The eleven Commonwealth Court judges responsible for removing Nader, moreover, invalidated signatures at significantly different rates. Judge Mirarchi invalidated almost 93% of the 3,708 signatures he reviewed. President Judge Colins invalidated close to 70% of the 10,794 signatures he reviewed. Judge Smith-Ribner struck 73% of the 12,818 signatures she reviewed. Outside these three judges—who were all on the original panel that removed Nader—the highest invalidation rate of any judge was just over 50%. One of these eight judges even found that 79% of the signatures Nader submitted were valid. In the end, Judges Colins, Mirarchi and Smith-Ribner found more “forgery” than the other eight judges combined. Even though they reviewed only half the signatures, they invalidated significantly more (over 20,000) signatures than the other eight judges put together (just over 12,000).

Even assuming fraud among some supporters, it must be remembered that the Nader campaign itself was found guilty of no wrongdoing. Political sabotage likely played a large part in Nader’s unfolding drama. (Who do you think signed names like “Fred Flintstone” and “Mickey Mouse”?) But even if it did not, I am aware of no precedent or practice holding major-party candidates strictly responsible for the wrongs of voters. In Ohio, for example, Sherrod Brown unconstitutionally signed on to John Kerry’s slate of electors. Kerry was not removed from the ballot or forced to pay a fine. Do you really think George Bush could hold office if he was held strictly accountable for the wrongs of Republican voters in Florida? Let’s face it, election fraud is a constant. Some people vote outside their districts, some vote more than once, some cast votes for other voters. But no major-party candidate to my knowledge has been forced off the ballot or out of office for this reason.

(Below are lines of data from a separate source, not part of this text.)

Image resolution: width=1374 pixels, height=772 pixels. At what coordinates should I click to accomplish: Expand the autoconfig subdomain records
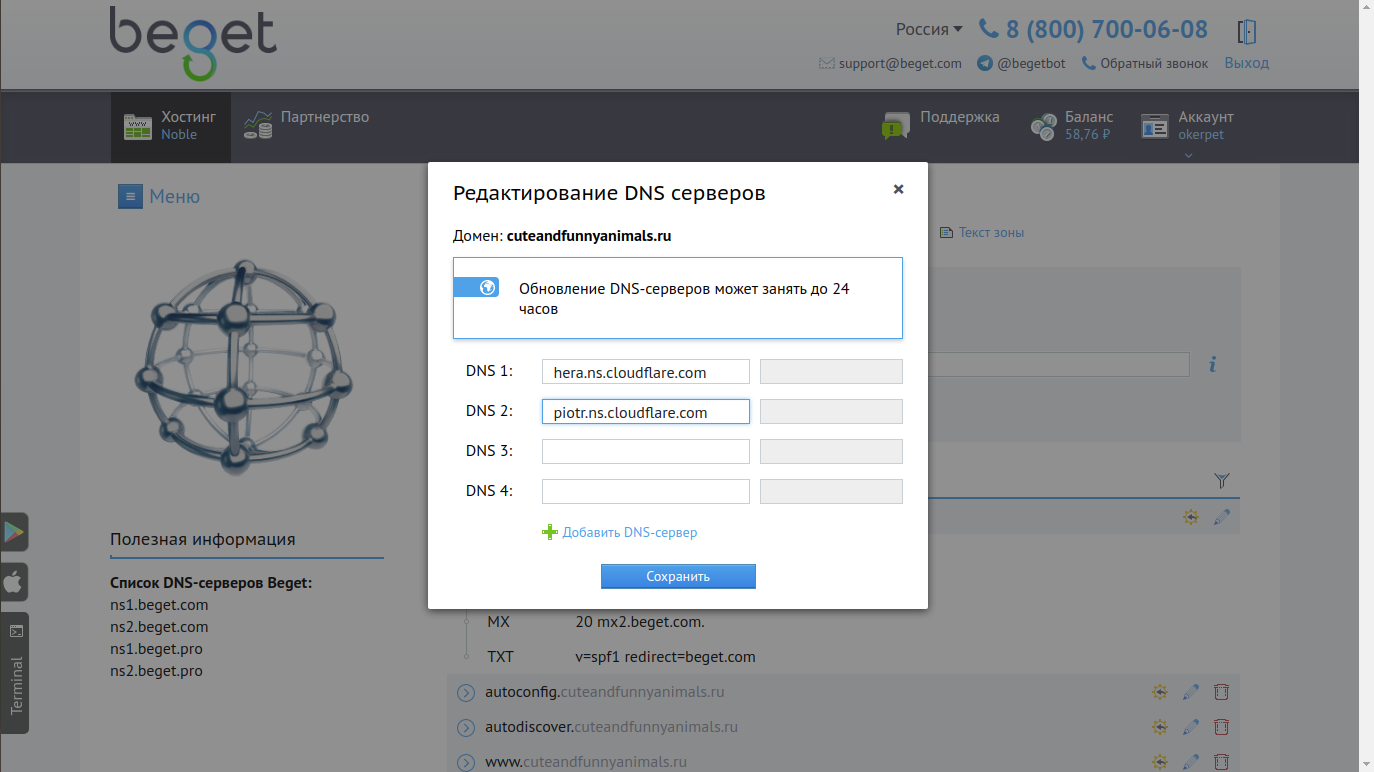[465, 692]
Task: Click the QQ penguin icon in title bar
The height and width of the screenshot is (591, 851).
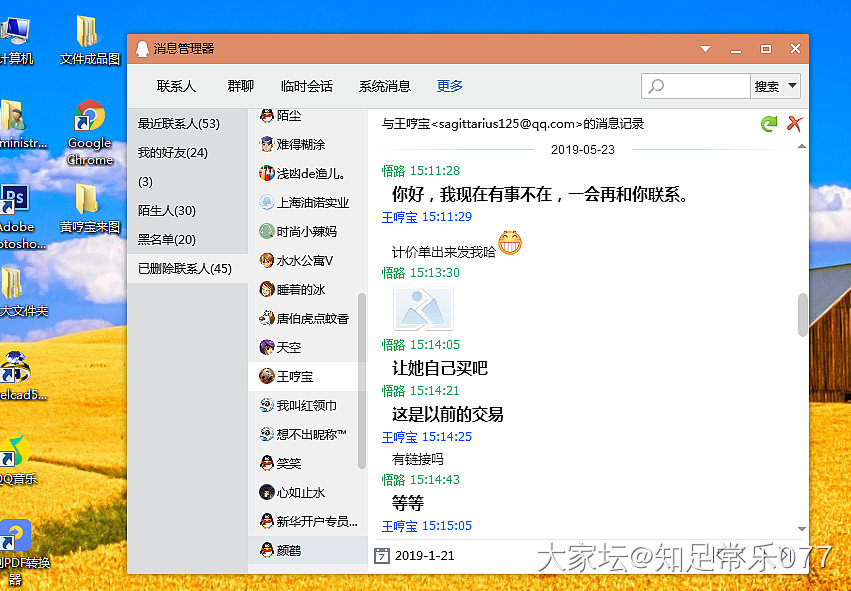Action: pos(142,48)
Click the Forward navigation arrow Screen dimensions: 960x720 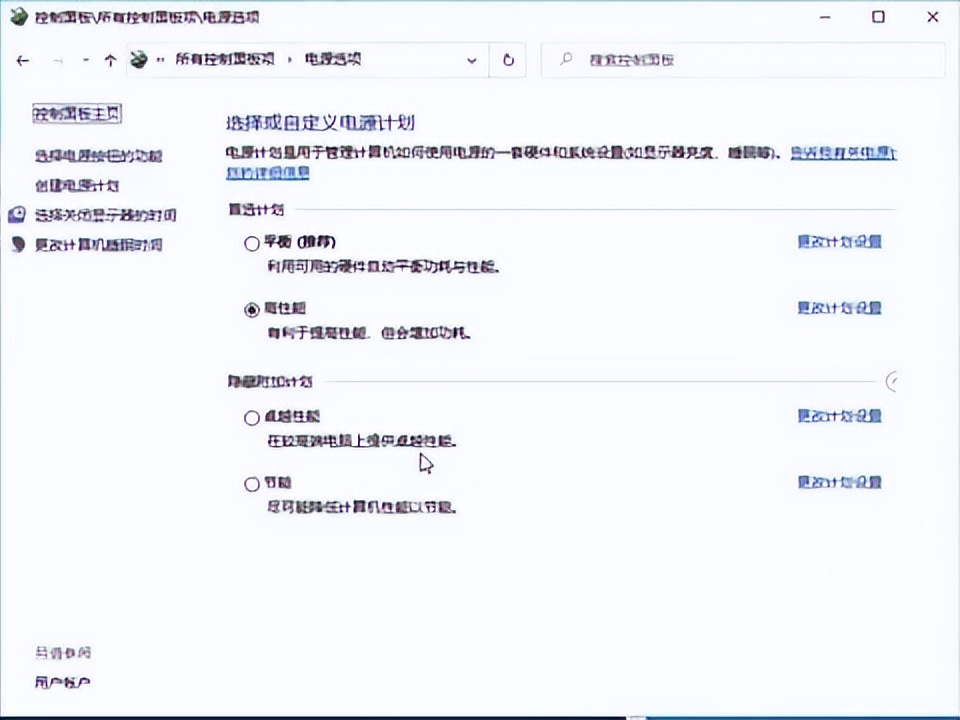click(x=57, y=60)
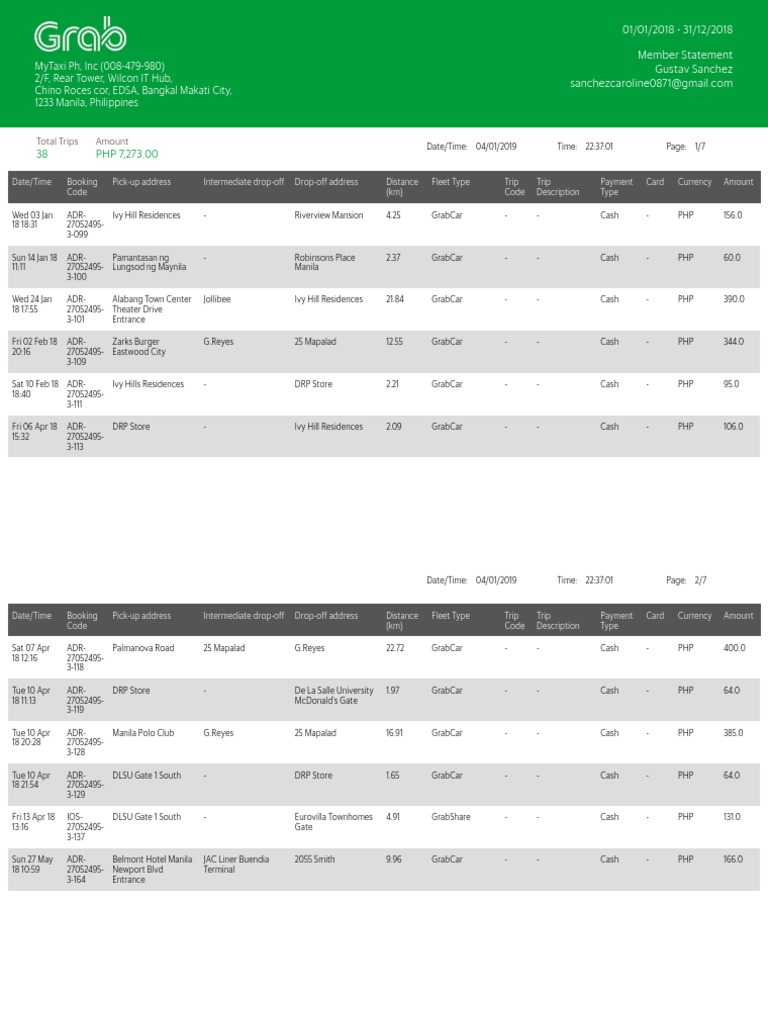Click the Total Trips value 38
The height and width of the screenshot is (1024, 768).
pyautogui.click(x=42, y=154)
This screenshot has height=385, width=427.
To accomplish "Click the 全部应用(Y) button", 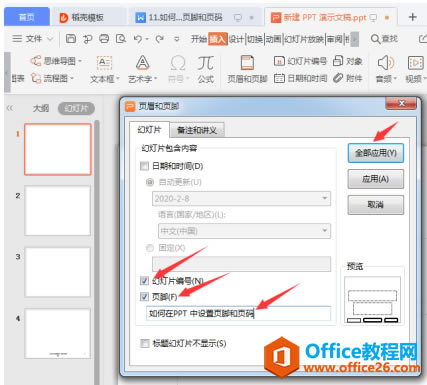I will pos(376,153).
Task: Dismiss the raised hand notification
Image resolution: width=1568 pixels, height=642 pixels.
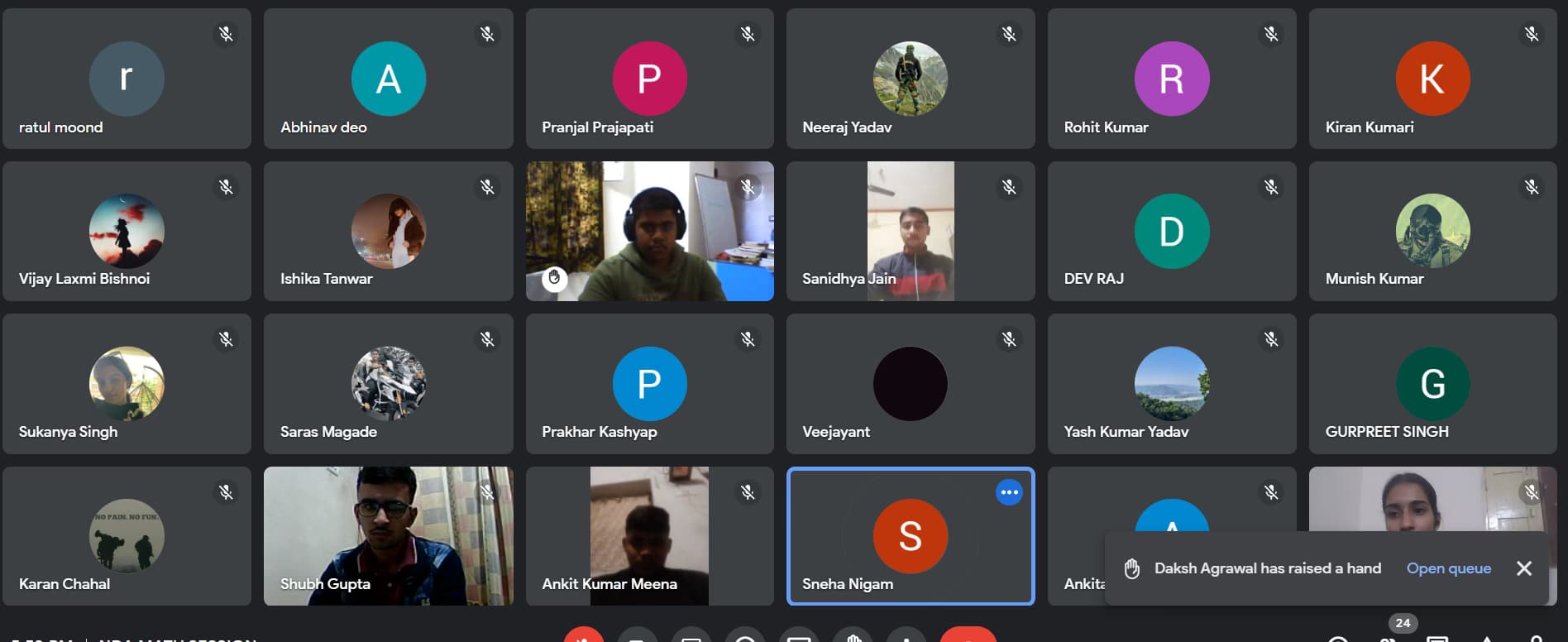Action: point(1524,568)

Should states be allowed to use incentives and deterrents to manage their ballots? Sure. But within the bounds of constitutional reason. The U.S. Supreme Court has ruled on several occasions that states cannot assess non-trivial ballot fees. Forcing a candidate to pay for signature validation clearly runs afoul of this precedent. Forcing an unsuccessful candidate to pay after-the-fact is no-more constitutional.

Mark R. Brown is the Newton D. Baker/Baker and Hostetler Chair at Capital University Law School. He represented the Nader campaign in its unsuccessful suits to get on the 2004 presidential ballot in Ohio.